→ Text block
--------------------------------

Pfiew that was a long question...
So, during bootup, I am starting on the background a python script (it gets called in the launcher).
sh /home/pi/launcher.sh&
When I ssh to the rpi I can see the python running "top -d 1". That python script runs forever and it outputs some print() messages which of course I can't see when I ssh because the app is in the background. To overcome this, I have to pkill python and then run the script "my-self" on my shell...
To put it in the background again I can either kill the app and restart the rpi or run it myself with the & in the end and then simply exit the shell...
The question is, is there a way to grab that proc from the background, without killing it (we can stop/pause it), and then after I finish looking at it and the messages it prints, send it back to the background and close my shell?

--------------------------------

→ Raw records
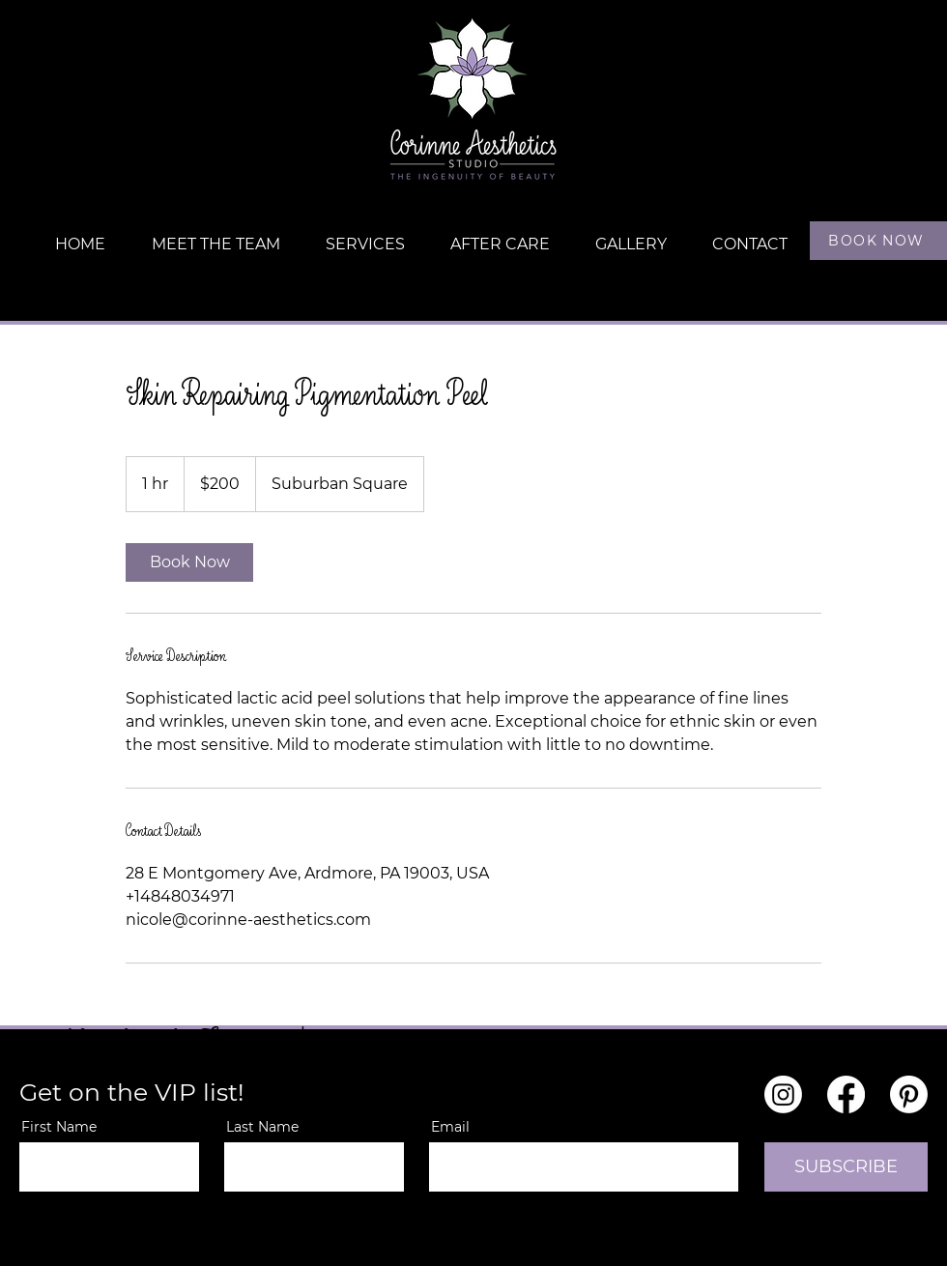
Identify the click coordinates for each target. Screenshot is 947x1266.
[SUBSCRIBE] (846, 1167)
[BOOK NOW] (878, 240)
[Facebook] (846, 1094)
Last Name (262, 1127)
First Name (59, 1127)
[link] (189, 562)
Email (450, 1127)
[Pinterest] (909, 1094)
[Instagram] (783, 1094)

--------------------------------

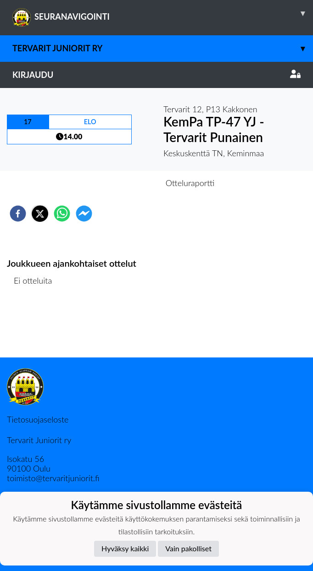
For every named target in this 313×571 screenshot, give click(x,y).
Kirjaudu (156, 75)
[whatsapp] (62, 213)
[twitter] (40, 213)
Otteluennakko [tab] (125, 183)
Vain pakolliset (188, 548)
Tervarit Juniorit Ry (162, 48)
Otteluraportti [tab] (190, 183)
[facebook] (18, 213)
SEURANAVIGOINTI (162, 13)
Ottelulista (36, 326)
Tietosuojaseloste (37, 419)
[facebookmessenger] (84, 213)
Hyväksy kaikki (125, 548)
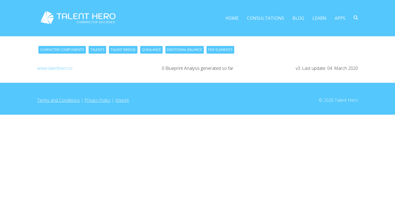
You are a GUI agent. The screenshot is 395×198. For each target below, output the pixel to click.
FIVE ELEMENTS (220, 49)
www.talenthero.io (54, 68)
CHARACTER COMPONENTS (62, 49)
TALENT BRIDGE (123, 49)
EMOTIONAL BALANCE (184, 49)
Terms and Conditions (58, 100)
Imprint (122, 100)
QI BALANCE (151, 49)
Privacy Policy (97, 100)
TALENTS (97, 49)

--------------------------------

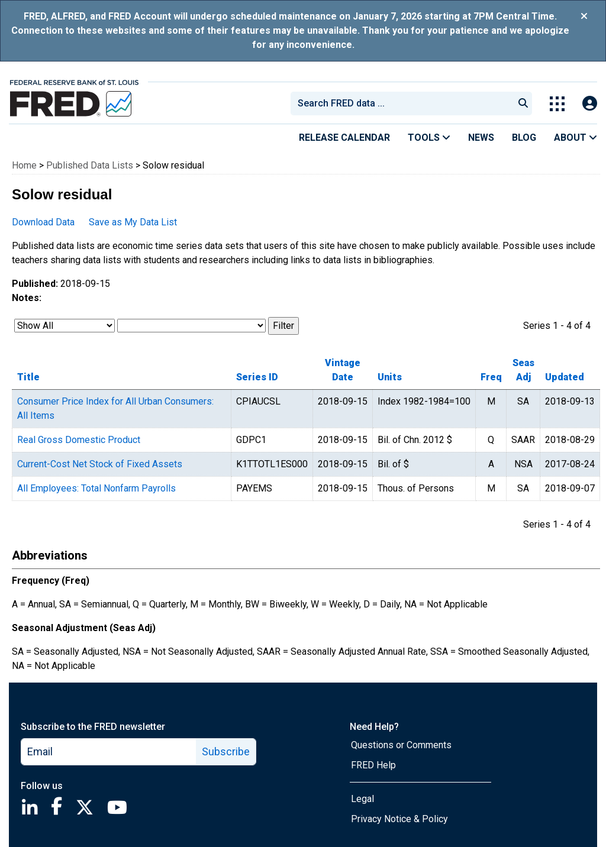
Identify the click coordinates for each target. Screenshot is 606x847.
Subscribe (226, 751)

--------------------------------

→ Request 1
In the post about the background Python script, which command does the writer run over ssh to see the Python process running?
→ Request 2
From the post about the background Python script, copy verbatim the part that opens with the words containing "Pfiew that was" and closes with "exit the shell...".

→ Complete response 1
top -d 1

→ Complete response 2
Pfiew that was a long question...
So, during bootup, I am starting on the background a python script (it gets called in the launcher).
sh /home/pi/launcher.sh&
When I ssh to the rpi I can see the python running "top -d 1". That python script runs forever and it outputs some print() messages which of course I can't see when I ssh because the app is in the background. To overcome this, I have to pkill python and then run the script "my-self" on my shell...
To put it in the background again I can either kill the app and restart the rpi or run it myself with the & in the end and then simply exit the shell...